With swimsuit season drawing ever closer, thoughts inevitably turn to the figure you'll be cutting at various warm-weather engagements this summer.
If these thoughts make you imagine countless hours spent in aerobics class this spring, we have two words for you: circuit training.
Circuit: The All-in-One Workout
Circuit training is the practice of performing one set of a specific exercise and then quickly moving to another exercise and then another. A recent trend of adding cardio intervals to the resistance training circuits has become popular for a number of reasons.
"Cardio circuit training manages a person's fatigue through short bouts of exercise," says Tim Moore, PhD, CSCS, a health and fitness consultant who has spent the last 25 years training elite athletes, Hollywood celebrities, Fortune 500 CEOs, and everyone in between. "And when you intersperse it with strength training, you get the most bang for your buck."

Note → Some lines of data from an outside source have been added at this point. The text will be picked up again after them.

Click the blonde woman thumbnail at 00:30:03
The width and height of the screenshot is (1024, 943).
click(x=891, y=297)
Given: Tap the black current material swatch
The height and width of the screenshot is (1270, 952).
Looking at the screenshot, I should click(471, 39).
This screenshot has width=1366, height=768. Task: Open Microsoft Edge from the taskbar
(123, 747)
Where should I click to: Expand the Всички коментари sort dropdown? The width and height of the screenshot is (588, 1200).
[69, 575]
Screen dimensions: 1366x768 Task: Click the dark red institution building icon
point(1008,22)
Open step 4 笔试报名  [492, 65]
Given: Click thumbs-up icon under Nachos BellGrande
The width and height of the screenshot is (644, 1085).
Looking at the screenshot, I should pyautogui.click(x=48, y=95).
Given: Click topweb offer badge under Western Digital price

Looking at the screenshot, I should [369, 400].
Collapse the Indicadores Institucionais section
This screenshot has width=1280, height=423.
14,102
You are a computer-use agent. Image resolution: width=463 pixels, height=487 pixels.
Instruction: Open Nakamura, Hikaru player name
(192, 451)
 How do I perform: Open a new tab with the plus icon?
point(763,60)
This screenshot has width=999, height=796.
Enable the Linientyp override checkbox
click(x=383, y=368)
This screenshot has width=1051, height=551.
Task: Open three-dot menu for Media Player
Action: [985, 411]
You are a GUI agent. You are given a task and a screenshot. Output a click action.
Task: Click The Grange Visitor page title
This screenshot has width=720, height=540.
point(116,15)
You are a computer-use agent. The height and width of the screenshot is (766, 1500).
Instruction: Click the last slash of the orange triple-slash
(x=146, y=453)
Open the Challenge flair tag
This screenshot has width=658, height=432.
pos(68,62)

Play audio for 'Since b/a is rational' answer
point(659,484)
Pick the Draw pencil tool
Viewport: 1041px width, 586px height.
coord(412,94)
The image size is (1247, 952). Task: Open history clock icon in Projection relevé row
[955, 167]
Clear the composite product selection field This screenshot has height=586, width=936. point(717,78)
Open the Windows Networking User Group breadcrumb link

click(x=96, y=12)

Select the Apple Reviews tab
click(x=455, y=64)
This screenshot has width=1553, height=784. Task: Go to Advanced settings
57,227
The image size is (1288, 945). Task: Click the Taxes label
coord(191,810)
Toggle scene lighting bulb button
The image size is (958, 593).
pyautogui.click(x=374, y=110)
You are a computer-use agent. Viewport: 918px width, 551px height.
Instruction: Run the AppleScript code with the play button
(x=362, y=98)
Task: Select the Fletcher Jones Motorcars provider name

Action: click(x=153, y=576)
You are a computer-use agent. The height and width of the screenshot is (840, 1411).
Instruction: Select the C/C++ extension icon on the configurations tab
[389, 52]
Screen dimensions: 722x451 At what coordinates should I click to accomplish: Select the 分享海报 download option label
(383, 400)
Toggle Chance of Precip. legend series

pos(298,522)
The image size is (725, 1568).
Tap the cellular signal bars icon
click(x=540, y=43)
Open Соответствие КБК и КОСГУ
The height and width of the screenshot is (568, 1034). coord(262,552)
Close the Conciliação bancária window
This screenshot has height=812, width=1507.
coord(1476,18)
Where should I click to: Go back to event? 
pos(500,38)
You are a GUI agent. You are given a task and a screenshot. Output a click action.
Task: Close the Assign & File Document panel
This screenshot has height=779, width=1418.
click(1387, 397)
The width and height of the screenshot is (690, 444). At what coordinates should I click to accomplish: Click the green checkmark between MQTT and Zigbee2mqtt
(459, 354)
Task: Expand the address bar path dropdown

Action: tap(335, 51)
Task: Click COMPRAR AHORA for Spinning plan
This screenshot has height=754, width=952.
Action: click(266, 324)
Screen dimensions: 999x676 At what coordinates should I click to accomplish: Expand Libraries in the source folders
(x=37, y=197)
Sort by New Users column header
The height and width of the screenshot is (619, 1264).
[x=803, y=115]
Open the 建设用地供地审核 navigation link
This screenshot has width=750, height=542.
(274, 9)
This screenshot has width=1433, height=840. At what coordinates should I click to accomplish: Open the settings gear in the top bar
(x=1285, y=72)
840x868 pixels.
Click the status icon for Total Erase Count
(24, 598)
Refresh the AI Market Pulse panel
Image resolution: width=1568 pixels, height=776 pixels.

The calorie-burning synergy that is created by a cardio circuit is hard to beat. In fact, in just one 30-minute bout of exercise, you combine a resistance-training workout with an aerobic session and the results pay dividends for hours.
"For 24-48 hours after doing an interval workout, your metabolism stays elevated," says Moore.
Keeping it Fresh
Not only does this type of workout help burn fat and build muscle, the fast pace keeps boredom from setting in and combining the two workouts is a boon for the time-crunched. Additionally, the flexible nature of the program allows the user to easily control the intensity and take as much or as little rest as needed.
"I like to set up my clients for success rather than failure," says Moore. "For a circuit workout that comes in interval form, you want to increase the time working and decrease the time resting. It is easy for a beginner to do that."
If you can stay with this workout plan for four to six weeks, you can build an exercise habit that will seamlessly become part of your daily routine.
"I'll have clients come to me and say 'I can give you two times a week for half an hour.' A year later they are doing four times a week for an hour. It is a natural progression," says Moore.
After that, you'll be in bikini shape all year long.